Patients who arrive at the hospital with a GCS of 9 and a clot size of 60 ml or more have a nearly 90% death rate. Because of the proclivity for the development of obstructive hydrocephalus and loss of life-sustaining function, posterior fossa and brainstem hemorrhages have a worse prognosis. At 6 months after the acute hemorrhage, less than 20% of individuals who survive are deemed to be autonomous. Furthermore, variables such as the patients' age and comorbidities influence outcomes after ICH.
An extension of the clot into the ventricles is found in around 30% to 50% of individuals with ICH. Because of the physical relationship to the third ventricle and the natural inclination for blood to travel medially, it is considered to be more frequent in thalamic hemorrhages. Patients with intraventricular hemorrhage (IVH) have lower functional results, which may be due to periventricular tissue compression and damage, inflammatory mediator reaction to blood products inside the ventricular system, and obstructive hydrocephalus and associated sequelae.
Obstructive hydrocephalus is a consequence of IVH that can result in potentially fatal complications due to elevated ICP. It is more common in persons who have a bigger blood volume within the ventricular channels. Pacchioni granulations within the arachnoid villi may become partially blocked by intraventricular blood products, resulting in communicating hydrocephalus, which can cause severe morbidity once again.

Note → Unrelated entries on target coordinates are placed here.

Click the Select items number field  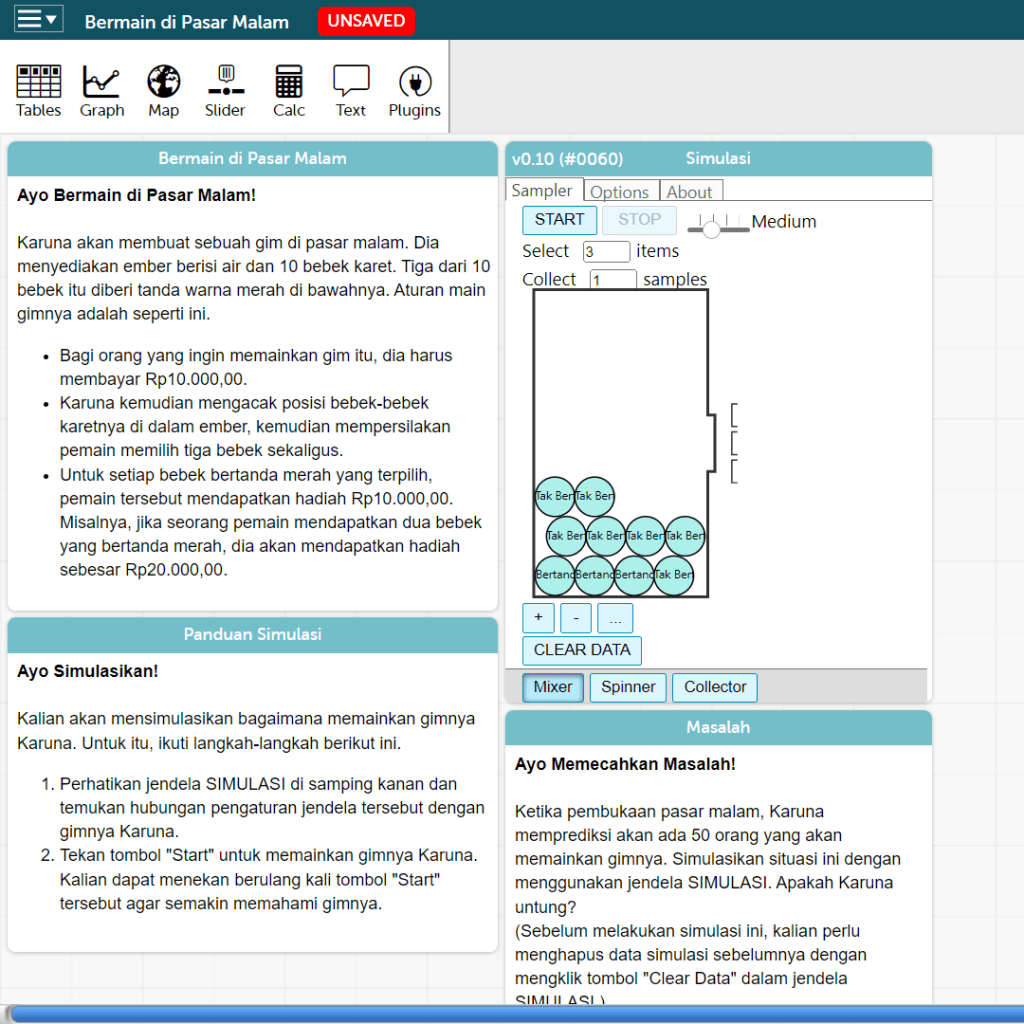point(606,252)
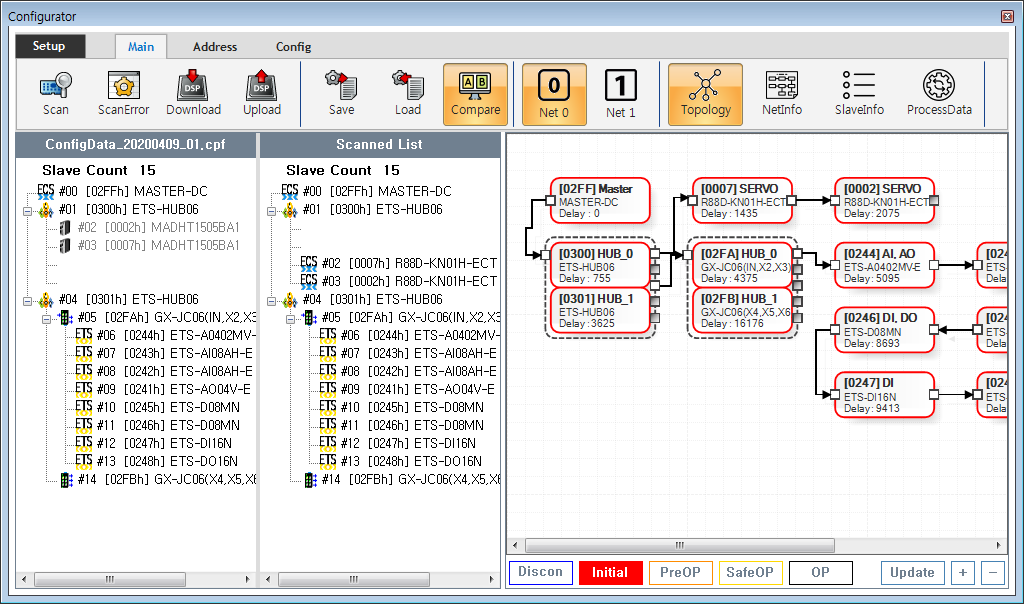The height and width of the screenshot is (604, 1024).
Task: Open the SlaveInfo view
Action: point(858,93)
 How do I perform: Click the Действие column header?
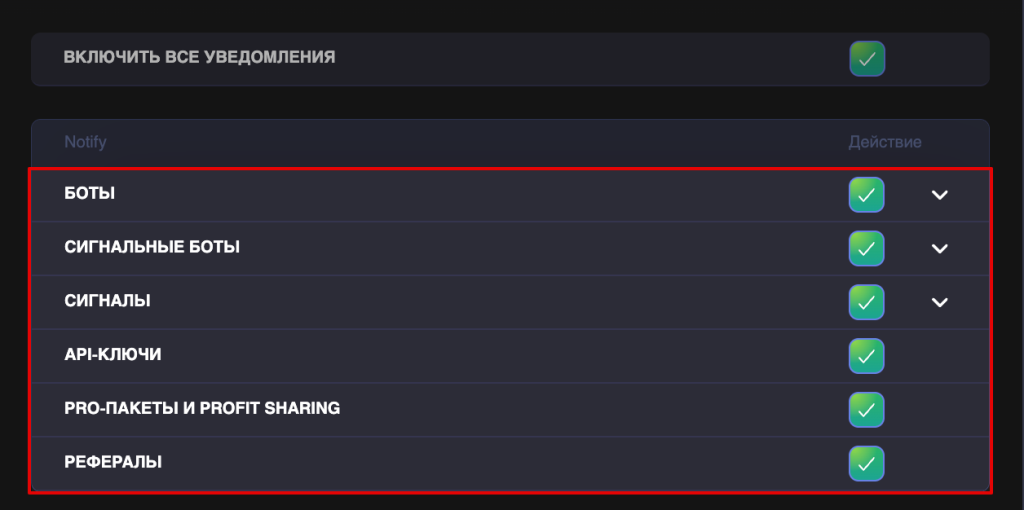pyautogui.click(x=885, y=142)
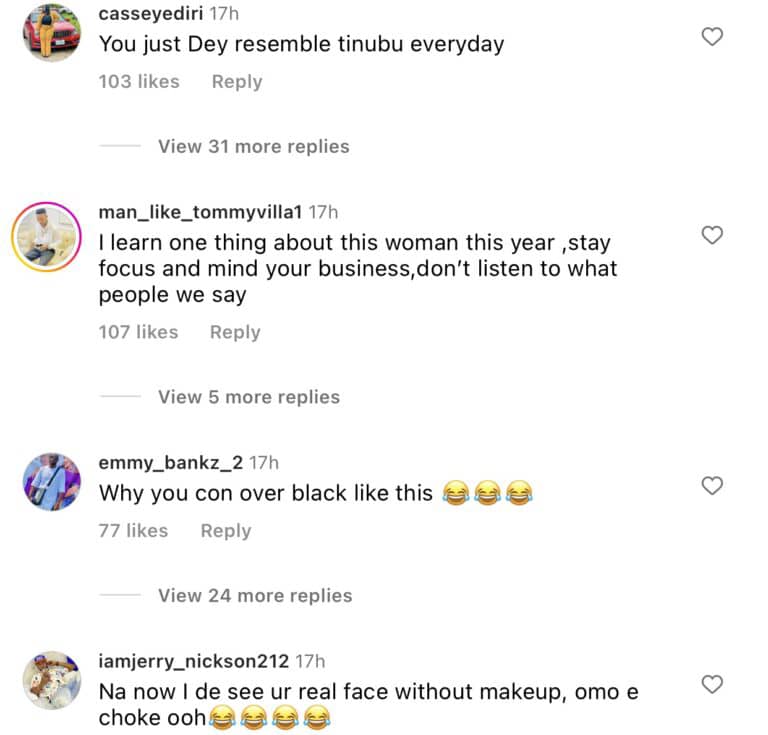Tap heart on man_like_tommyvilla1's comment
The image size is (768, 735).
click(x=711, y=235)

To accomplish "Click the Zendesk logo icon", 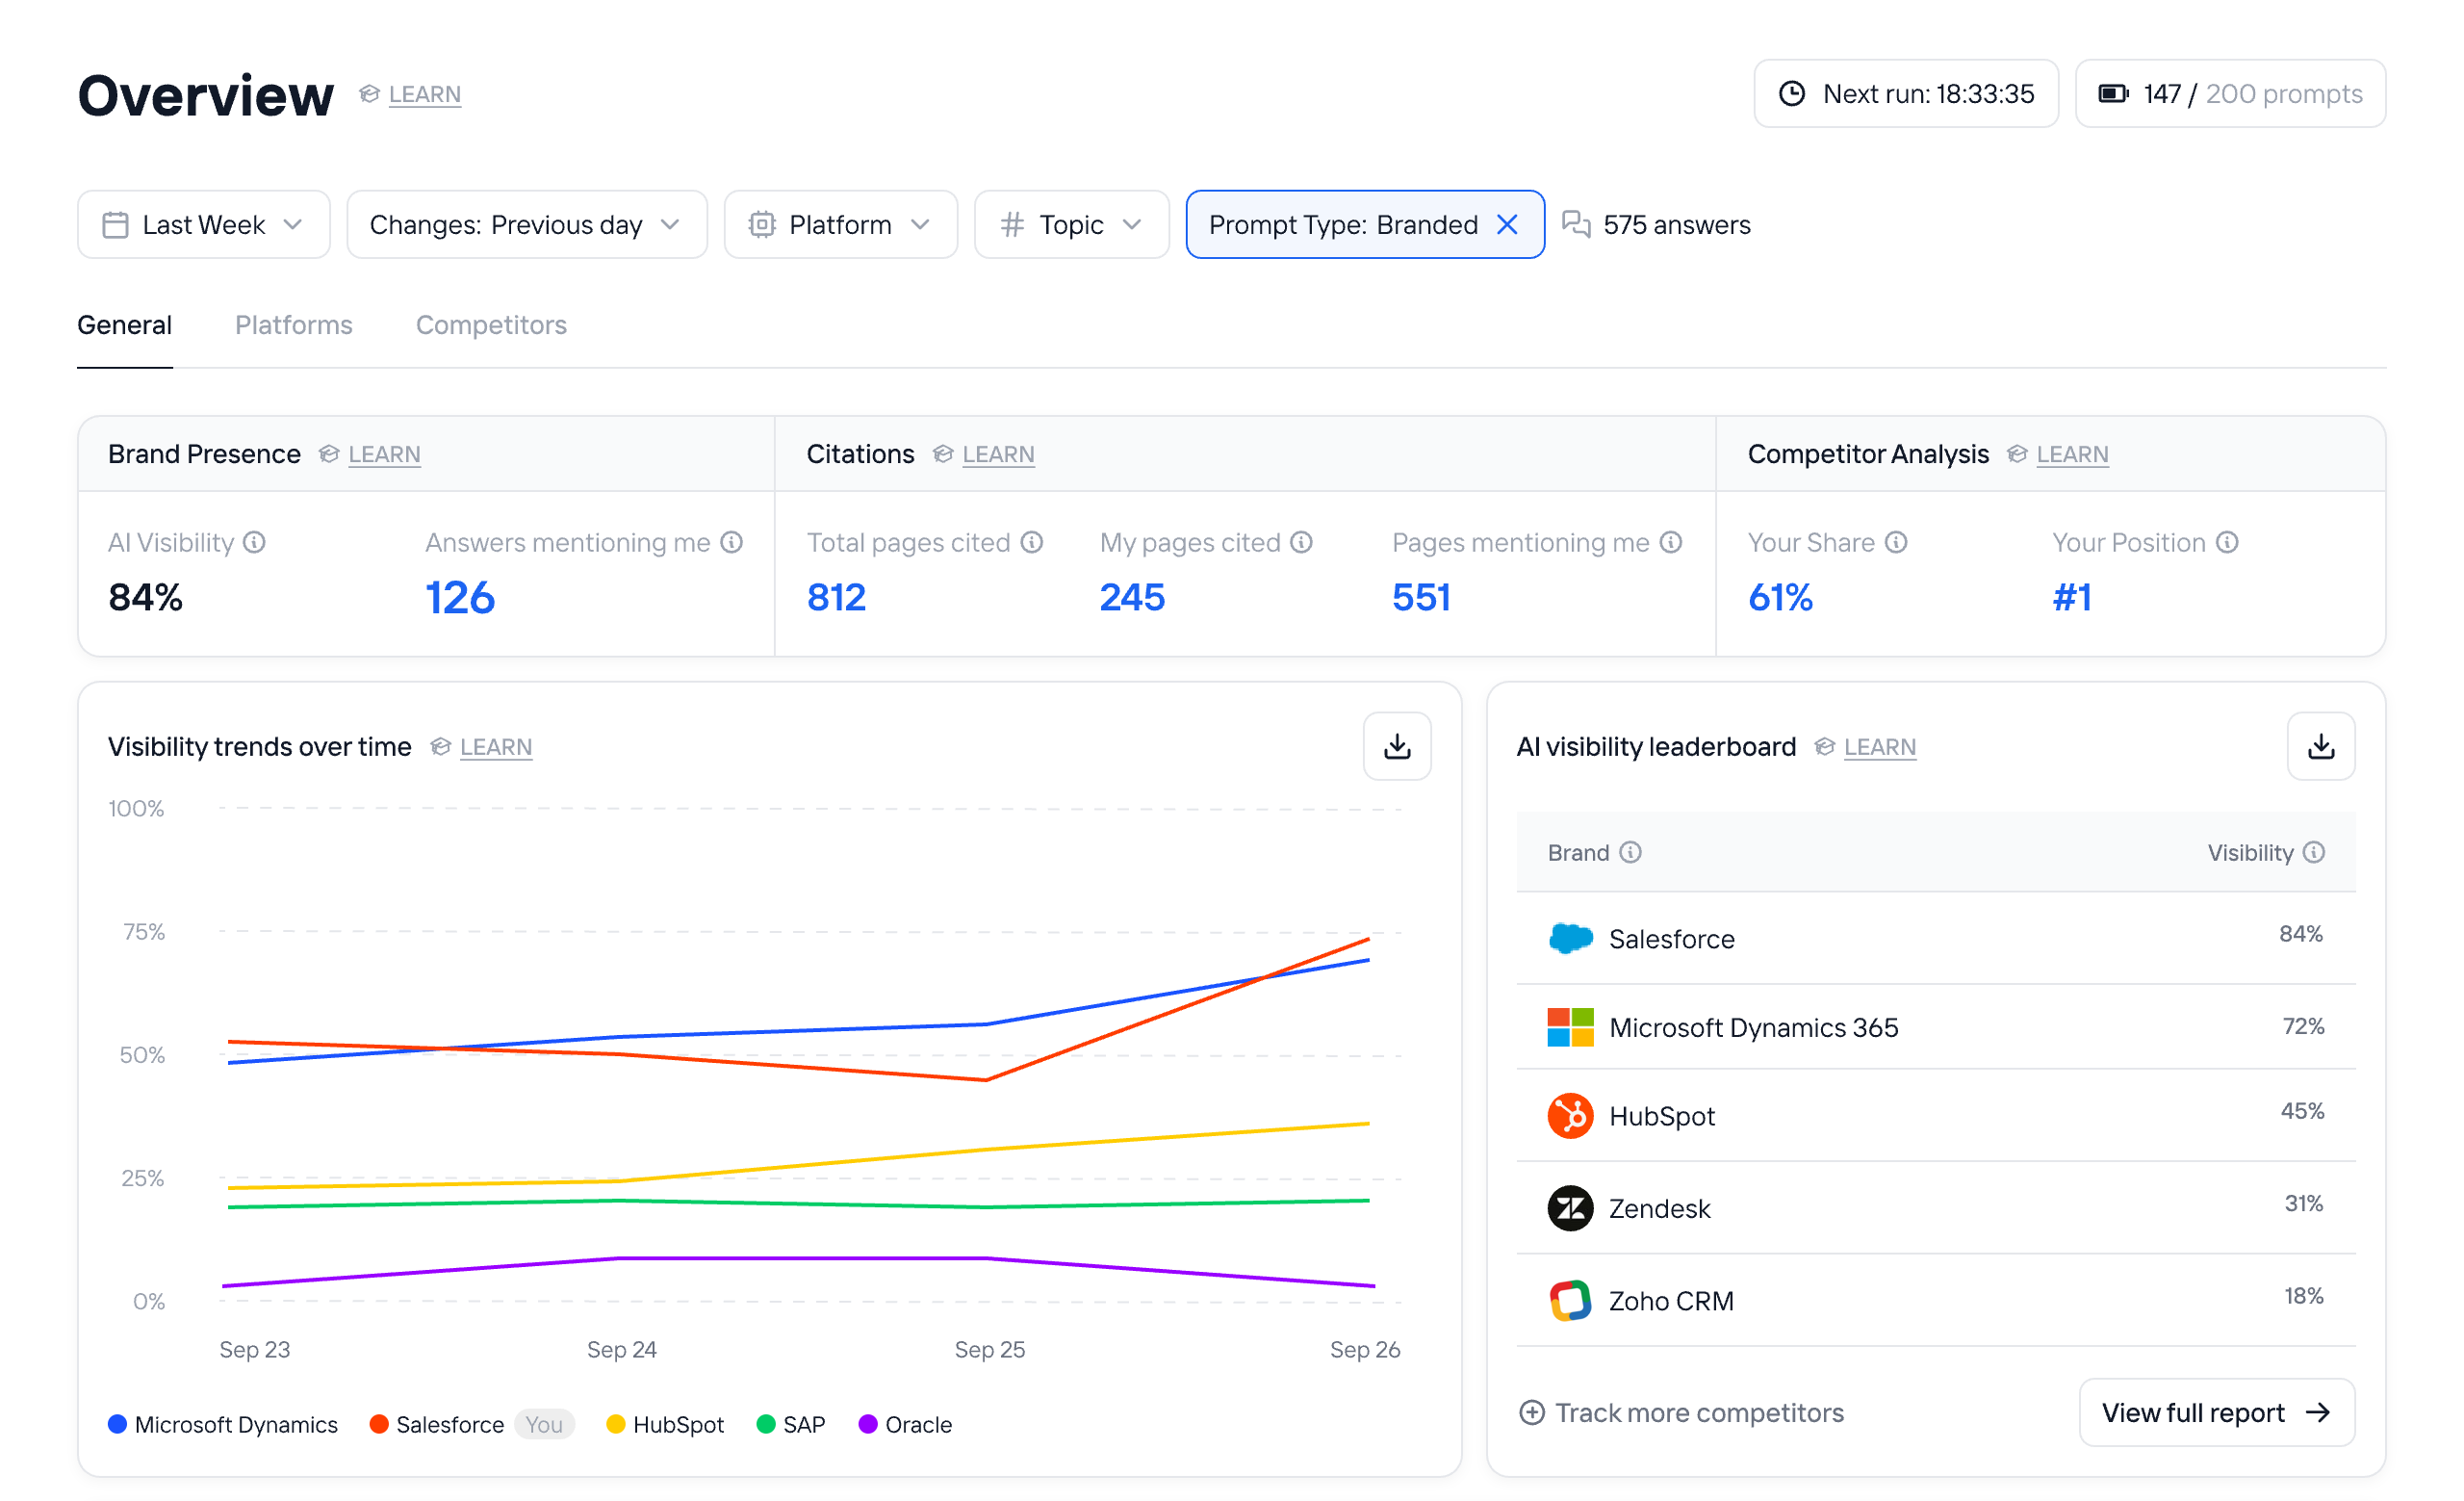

Seizures are frequently associated with the initial symptoms of ICH, although they can also be a later consequence in rare patients (two hours post hemorrhage). Approximately 70% of seizures occur within 24 hours after the first ictus, and the great majority (90%) occur within 72 hours. Early seizures (those that occur within two hours after the first ICH) are caused by alterations in the architecture of neuronal tissues as well as metabolic failure, whereas delayed seizures are more likely caused by gliosis and tissue scarring.
Venous thromboembolism (VTE), also known as deep vein thrombosis (DVT) and pulmonary embolism (PE), is a frequent complication encountered in most hospitalized patients, although it occurs at a rate of between 3% to 7% in individuals with ICH. Symptomatic DVTs are less prevalent, while asymptomatic DVTs can occur at an incidence of up to 17%. The high risk of VTE is most likely due to the immobility of patients with ICH, since many will have hemiplegia/hemiparesis.
As part of the body's normal stress reaction, approximately 60% of patients with ICH develop temporary hyperglycemia in the acute setting, lasting up to 72 hours. According to studies, there is a significant association between blood glucose levels and hematoma size, hematoma growth, and surrounding edema, making elevated blood glucose an independent predictor of poor functional results.
Despite having no such history before to admission, approximately 70% of patients are found to be hypertensive (BP higher than or equal to 140/90 mmHg) during the acute period following an ICH. The reasons for this phenomena are unknown, although one hypothesis is that as part of the stress response to elevated ICP, there may be activation of neuroendocrine pathways (sympathetic nervous system, renin-angiotensin axis) and higher cardiac output.
Intracerebral hemorrhage, which occurs as a result of blood artery rupture in the brain, is a major public health issue that causes a high risk of mortality and disability in adults. Brain trauma, aneurysms, arteriovenous malformations, and brain cancers are all possible causes.
Treatment is heavily influenced by the kind of ICH. To establish optimal therapy, a rapid CT scan and other diagnostic techniques are employed. If the hematoma is more than 3 cm, there is a structural vascular lesion, or there is lobar bleeding in a young child, surgery is indicated. When a traumatic brain injury occurs in the brain stem, the risk of mortality from an intraparenchymal hemorrhage is very significant.